O objetivo era deter o constante fluxo de gente para o lado ocidental, migração que fizera com que,
entre 1949 e 1961, bem mais de 2,6 milhões de alemães-orientais escapassem para a República
Federal. De certo forma isto se explica não só pela diferença dos regimes, como também pelo fato
de ter havido uma extraordinária recuperação econômica do lado ocidental: o Wirtschaftwunde, o
milagre econômico dos anos 50/60. Afinal era naquela parte do país que os grandes complexos
industriais do Ruhr, com suas minas, suas forjas, seu aço, e seus trabalhadores especializados,
estavam.
Desde que as potências ocidentais, a partir de 1948, devido à Guerra Fria, decidiram não mais punir
a Alemanha, cessando a desmontagem e o translado das suas fábricas, removidas então a título de
indenização de guerra, o lado ocidental galopou em direção à prosperidade.

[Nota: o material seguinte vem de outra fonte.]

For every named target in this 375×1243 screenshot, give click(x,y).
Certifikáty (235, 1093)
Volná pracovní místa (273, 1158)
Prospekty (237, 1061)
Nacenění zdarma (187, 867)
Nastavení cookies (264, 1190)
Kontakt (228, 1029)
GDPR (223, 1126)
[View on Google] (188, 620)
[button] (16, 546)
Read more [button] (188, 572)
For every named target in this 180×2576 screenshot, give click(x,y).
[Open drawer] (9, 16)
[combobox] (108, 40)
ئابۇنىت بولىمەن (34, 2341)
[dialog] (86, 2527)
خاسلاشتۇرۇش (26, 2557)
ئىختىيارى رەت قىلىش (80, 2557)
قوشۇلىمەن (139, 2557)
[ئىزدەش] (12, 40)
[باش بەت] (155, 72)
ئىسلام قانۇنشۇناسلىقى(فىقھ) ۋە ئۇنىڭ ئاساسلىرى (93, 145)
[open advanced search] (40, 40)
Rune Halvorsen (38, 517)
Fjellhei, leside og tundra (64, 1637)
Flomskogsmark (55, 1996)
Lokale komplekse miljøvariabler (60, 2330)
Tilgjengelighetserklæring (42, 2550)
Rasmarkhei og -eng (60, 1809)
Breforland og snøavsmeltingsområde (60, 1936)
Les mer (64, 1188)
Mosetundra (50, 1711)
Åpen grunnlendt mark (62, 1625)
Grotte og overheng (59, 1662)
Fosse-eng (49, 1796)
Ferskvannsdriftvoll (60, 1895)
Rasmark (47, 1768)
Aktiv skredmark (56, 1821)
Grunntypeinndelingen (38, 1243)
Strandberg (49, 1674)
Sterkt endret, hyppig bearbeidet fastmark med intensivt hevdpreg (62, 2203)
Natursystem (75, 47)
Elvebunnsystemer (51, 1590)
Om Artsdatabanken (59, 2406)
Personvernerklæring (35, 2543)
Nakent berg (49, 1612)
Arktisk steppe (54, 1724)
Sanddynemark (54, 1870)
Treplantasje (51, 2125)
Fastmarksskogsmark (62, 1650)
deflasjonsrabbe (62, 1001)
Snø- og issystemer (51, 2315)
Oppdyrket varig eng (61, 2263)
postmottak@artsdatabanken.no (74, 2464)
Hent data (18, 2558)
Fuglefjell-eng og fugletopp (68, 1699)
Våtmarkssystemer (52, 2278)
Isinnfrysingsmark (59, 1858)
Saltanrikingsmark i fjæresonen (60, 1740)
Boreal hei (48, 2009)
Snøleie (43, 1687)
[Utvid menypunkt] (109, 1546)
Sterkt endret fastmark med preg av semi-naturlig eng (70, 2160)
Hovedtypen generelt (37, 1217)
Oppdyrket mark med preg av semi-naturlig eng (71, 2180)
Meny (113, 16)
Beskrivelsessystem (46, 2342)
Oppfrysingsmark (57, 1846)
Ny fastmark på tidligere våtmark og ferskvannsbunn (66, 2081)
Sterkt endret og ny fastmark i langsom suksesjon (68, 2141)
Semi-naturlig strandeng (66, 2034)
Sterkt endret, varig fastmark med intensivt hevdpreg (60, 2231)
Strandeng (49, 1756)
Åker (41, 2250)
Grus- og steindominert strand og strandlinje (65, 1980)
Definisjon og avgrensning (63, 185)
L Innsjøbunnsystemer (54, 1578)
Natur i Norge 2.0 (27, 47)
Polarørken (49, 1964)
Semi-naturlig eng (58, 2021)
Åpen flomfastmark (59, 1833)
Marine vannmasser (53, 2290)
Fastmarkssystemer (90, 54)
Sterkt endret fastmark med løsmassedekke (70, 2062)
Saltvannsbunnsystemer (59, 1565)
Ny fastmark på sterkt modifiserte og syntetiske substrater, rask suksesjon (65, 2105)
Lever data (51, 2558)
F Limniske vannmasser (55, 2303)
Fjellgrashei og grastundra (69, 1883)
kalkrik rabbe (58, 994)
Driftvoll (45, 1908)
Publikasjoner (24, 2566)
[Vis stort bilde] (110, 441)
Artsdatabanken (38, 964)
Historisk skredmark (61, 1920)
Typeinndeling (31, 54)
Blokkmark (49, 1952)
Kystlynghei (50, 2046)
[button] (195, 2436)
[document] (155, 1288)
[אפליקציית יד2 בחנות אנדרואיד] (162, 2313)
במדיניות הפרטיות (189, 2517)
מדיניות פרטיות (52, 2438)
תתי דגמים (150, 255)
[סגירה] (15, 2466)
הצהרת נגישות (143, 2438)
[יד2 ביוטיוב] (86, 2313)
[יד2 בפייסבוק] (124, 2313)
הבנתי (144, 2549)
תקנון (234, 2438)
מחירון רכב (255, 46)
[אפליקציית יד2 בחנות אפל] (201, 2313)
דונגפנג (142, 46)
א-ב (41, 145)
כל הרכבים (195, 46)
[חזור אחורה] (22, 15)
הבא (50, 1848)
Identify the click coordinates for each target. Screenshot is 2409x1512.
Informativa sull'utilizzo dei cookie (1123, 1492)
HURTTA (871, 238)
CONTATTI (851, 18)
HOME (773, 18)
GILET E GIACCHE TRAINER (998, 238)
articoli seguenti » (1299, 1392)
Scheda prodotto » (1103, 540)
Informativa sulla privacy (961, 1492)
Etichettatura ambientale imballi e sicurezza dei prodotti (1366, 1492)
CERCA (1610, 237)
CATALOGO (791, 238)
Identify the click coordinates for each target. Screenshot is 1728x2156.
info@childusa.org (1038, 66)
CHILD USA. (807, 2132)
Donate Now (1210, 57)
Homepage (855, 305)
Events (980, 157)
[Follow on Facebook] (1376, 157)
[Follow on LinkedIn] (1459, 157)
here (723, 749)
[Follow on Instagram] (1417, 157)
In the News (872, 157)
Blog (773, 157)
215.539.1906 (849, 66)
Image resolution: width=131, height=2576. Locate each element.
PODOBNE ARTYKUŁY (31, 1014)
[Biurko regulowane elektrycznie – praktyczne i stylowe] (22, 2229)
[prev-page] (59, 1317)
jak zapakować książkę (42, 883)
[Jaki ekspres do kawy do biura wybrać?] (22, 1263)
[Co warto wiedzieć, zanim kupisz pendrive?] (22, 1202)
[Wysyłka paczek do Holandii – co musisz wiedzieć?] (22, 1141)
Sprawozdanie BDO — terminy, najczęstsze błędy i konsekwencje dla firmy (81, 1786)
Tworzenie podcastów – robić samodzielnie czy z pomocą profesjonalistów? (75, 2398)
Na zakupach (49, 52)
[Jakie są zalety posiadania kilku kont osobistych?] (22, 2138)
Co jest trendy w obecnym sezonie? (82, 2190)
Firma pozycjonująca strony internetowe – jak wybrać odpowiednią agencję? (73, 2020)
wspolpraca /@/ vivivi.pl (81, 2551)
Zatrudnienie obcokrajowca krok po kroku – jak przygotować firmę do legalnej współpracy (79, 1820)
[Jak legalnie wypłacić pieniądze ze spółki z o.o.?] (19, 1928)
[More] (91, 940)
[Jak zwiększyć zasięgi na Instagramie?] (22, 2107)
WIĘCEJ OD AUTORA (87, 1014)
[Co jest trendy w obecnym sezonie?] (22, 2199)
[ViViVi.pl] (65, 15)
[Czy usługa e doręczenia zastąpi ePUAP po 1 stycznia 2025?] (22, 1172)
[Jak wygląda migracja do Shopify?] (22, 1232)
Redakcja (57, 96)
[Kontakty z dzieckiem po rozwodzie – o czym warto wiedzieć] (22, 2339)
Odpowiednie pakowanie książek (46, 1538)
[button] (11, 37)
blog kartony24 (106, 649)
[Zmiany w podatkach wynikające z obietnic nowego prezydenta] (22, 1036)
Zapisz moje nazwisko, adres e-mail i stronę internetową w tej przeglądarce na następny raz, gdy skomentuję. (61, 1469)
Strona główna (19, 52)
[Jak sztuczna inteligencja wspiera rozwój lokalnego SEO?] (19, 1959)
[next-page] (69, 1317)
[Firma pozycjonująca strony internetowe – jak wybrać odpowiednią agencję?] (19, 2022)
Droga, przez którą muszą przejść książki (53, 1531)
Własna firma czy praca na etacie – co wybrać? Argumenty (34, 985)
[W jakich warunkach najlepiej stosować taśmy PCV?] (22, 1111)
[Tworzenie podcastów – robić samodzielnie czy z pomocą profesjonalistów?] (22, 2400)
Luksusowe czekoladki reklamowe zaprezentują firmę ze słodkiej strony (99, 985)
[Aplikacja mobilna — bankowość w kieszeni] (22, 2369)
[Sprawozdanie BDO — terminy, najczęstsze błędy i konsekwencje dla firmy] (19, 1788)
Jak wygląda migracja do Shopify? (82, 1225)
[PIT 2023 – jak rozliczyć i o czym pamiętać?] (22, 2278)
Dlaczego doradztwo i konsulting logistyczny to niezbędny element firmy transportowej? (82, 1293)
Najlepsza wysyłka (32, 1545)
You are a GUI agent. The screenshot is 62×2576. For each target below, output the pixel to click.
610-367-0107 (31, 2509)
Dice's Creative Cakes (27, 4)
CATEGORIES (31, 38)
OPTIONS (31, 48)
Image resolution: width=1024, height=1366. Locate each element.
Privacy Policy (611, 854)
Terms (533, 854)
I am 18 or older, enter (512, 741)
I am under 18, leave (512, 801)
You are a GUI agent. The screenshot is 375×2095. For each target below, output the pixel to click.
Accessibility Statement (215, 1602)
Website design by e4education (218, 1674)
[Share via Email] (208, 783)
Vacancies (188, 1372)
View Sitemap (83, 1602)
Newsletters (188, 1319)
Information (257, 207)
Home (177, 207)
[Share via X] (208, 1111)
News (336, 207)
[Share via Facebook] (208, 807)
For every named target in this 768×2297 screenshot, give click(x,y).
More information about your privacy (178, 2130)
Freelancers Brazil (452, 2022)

A outra parte não só estava ocupada pela URSS, que sangrara horrivelmente na luta contra o
nazismo, como se viu espoliada das poucas instalações fabris que lá restaram depois da guerra.
Apesar do repúdio geral à tese da pastorização da Alemanha, defendida certa vez por Hans
Morgenthau, o conselheiro de F.D. Roosevelt – que pregava como a melhor política do pós-guerra
converter os alemães em mansos criadores de ovelhas e plantadores de repolhos –, foi do lado
soviético onde isso foi de fato quase levado a efeito nos decênios que se seguiram ao pós-guerra.
Pelo menos até 1961.
Quanto à sensação de viver-se assim encarcerado, por anos a fio, numa metade de uma enorme
cidade tornada o maior campo de presos civis do mundo, nada melhor do que os versos de Uwe
Kolbe, do seu Hineinberon, de 1980, ao tempo em que ele ainda era um jovem poeta. Empinando-se
do alto do muro, ele procurava olhar para bem distante, vendo no horizonte, ao longe, as terras
exuberantes em meio a planícies com belas árvores vermelhas, enquanto cabia aos seus, lamentou
ele, espremerem-se num reduzido torrão verde, com árvores negras, em meio à paisagem de arame
farpado, onde o vento era cruel, duro, só tendo os pássaros como amigos.